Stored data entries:
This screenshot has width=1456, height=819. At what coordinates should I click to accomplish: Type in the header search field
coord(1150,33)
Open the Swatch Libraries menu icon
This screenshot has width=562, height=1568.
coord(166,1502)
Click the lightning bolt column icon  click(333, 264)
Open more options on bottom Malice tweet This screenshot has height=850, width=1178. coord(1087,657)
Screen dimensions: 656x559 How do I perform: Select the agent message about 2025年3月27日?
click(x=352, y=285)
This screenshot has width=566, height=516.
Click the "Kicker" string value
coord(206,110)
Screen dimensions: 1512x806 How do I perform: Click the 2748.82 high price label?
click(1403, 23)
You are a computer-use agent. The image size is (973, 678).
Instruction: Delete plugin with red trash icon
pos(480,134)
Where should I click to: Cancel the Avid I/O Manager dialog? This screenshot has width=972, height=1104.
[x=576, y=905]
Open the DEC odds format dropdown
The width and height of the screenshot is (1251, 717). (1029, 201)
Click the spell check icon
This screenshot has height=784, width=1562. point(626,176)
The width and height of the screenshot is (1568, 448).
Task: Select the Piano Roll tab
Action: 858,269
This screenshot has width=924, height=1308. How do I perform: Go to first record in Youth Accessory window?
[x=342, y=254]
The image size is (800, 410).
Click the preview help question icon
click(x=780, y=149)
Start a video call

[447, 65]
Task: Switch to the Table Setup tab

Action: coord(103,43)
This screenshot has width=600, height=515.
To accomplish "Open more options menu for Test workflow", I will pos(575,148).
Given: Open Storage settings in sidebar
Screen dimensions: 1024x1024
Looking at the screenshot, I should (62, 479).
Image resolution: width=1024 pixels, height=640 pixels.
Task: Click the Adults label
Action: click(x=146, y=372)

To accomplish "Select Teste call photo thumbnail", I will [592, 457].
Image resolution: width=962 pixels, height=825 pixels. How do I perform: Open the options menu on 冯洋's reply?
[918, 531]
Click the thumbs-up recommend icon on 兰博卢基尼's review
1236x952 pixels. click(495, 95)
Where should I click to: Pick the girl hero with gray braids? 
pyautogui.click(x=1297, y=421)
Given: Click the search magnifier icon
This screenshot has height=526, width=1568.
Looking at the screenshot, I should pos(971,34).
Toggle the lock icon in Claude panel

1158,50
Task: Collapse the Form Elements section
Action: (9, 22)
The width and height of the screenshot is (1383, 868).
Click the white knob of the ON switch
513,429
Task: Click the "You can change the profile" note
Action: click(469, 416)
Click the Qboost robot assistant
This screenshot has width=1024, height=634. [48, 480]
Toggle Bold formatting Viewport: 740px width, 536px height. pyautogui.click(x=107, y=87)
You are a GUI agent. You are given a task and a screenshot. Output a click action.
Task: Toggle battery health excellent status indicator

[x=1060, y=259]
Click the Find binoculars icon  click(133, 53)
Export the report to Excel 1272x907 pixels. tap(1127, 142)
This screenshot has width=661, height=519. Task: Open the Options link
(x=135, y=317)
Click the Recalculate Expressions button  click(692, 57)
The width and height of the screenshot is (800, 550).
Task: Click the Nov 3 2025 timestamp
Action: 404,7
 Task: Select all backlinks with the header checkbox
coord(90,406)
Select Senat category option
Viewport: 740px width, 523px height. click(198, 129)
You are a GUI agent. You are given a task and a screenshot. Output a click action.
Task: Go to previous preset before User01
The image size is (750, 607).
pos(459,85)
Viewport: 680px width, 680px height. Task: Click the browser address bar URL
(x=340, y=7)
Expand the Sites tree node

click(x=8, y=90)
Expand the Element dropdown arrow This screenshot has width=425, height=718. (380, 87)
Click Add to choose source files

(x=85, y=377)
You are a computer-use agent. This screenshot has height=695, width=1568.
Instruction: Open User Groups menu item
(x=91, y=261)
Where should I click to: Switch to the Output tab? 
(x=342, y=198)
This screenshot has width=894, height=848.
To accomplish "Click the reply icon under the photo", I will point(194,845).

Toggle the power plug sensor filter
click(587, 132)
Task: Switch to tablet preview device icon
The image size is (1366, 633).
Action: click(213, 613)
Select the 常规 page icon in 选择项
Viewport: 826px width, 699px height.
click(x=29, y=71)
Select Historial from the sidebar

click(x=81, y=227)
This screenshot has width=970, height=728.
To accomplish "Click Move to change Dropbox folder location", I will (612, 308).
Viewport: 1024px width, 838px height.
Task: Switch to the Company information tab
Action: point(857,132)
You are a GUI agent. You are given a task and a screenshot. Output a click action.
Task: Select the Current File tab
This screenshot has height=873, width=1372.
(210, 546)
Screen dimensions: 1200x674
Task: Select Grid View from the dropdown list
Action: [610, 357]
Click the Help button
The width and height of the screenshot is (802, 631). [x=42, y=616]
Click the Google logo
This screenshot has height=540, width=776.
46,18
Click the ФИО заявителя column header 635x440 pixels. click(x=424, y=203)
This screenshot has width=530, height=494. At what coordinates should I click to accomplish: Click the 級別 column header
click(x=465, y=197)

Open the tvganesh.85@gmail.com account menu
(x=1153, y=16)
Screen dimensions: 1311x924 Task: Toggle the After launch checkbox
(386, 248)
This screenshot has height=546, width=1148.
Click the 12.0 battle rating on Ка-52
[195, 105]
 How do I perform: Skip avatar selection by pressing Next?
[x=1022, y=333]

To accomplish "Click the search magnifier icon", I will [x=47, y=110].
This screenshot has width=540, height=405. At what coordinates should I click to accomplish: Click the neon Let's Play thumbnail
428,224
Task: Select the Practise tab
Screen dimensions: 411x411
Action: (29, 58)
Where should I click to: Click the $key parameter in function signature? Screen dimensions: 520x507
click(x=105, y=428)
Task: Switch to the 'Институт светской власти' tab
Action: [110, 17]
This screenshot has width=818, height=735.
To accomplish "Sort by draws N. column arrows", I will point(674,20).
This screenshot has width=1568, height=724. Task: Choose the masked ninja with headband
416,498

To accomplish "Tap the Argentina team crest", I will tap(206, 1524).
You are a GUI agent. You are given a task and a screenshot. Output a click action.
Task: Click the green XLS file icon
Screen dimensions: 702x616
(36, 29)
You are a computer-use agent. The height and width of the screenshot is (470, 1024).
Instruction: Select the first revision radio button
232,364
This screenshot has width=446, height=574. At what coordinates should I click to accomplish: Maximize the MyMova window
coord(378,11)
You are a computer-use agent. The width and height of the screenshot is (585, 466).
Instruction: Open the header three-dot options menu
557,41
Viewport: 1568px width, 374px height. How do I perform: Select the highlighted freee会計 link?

## Brief:
Which lines above include the word "more"? Return each one.

## Answer space:
Open more options on bottom Malice tweet This screenshot has height=850, width=1178. coord(1087,657)
To accomplish "Open more options menu for Test workflow", I will pos(575,148).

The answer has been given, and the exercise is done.